California film industries are in for a treat. Assembly Bill 1839, the California Film and Television Job Retention and Promotion Act, was recently approved by the state Senate on Aug. 29. With this bill, a new film and TV tax credit program will be implemented starting in the 2015-16 fiscal year for five years, replacing the current lottery system they use to award credit. However, even if movies do receive leniency on taxes, the production’s income is not addressed.
The film tax credit will now be awarded based on how many jobs are available for each movie production, and can cover up to 20 to 25 percent of the tax placed on production’s income. By increasing the film tax credit from 100 million to 330 million and changing how the credit is allotted from lottery to ranking, lawmakers hope to bring back California’s filmmaking prestige and increase the number of jobs in California’s film industry.

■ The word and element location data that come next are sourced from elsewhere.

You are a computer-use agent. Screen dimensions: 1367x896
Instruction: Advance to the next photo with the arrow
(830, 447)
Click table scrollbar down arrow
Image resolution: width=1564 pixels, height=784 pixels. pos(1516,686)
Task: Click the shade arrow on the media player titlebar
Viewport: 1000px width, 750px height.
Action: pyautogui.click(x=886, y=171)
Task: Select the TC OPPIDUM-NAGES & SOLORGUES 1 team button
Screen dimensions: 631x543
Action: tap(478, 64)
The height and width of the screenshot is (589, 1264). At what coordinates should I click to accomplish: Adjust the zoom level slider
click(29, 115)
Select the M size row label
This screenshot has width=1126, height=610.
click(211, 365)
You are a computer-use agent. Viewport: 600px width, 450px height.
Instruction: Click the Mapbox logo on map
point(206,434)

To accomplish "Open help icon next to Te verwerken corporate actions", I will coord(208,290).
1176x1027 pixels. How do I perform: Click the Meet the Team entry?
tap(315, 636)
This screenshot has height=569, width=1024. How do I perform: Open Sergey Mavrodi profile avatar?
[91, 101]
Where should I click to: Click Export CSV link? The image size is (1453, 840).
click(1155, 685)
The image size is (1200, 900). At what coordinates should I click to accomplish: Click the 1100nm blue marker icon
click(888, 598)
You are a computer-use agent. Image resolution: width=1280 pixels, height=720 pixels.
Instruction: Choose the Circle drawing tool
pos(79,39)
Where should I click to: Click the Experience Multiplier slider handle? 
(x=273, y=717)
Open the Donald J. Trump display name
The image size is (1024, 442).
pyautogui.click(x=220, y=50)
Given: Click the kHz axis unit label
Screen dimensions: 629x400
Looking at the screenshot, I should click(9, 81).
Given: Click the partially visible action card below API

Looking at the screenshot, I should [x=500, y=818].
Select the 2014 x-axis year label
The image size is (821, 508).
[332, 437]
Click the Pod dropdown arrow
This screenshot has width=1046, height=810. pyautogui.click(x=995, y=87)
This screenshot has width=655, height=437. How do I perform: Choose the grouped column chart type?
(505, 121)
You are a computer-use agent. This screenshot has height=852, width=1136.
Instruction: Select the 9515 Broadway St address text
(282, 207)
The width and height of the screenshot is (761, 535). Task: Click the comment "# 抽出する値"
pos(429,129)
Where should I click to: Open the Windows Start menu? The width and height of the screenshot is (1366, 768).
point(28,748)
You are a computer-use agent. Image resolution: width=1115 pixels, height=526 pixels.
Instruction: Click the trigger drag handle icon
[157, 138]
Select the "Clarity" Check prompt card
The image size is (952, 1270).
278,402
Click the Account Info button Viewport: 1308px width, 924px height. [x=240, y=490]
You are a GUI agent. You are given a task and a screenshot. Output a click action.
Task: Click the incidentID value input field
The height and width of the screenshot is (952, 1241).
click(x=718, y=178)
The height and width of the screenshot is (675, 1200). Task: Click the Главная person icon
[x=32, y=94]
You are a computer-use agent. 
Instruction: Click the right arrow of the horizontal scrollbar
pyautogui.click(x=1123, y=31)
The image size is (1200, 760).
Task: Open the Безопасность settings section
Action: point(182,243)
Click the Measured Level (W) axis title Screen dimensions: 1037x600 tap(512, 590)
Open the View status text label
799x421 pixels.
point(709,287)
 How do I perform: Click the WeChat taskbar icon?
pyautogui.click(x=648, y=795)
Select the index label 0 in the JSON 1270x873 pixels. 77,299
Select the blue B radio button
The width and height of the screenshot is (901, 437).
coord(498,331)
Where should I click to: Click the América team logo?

According to Governor Jerry Brown’s website, Senate Republican Leader Bob Huff stated that film production in California has dropped nearly 50 percent in the last 15 years, mostly attributed to the recent recession. As a result, many of the jobs related to California’s movie industry, especially those that work off-screen, suffered tremendously from the lack of demand. Paired with the recent recession, large-scale film production in California was stagnant.
Logically, in order to spark an industry to boom again, restrictions should be lessened to jumpstart it. Yes, money does play a large role in production value. Yes, it provides more opportunities for work. However, even if more Californian movies are produced, a movie’s income is determined by its popularity with the general audience. No amount of tax credit a movie receives accounts for its success rate. Low income from a movie still results in underpaid workers, something tax credit cannot fix.
Having more money to be potentially allotted can spark job availability. However, even tax credit cannot guarantee the return of California’s movie prestige.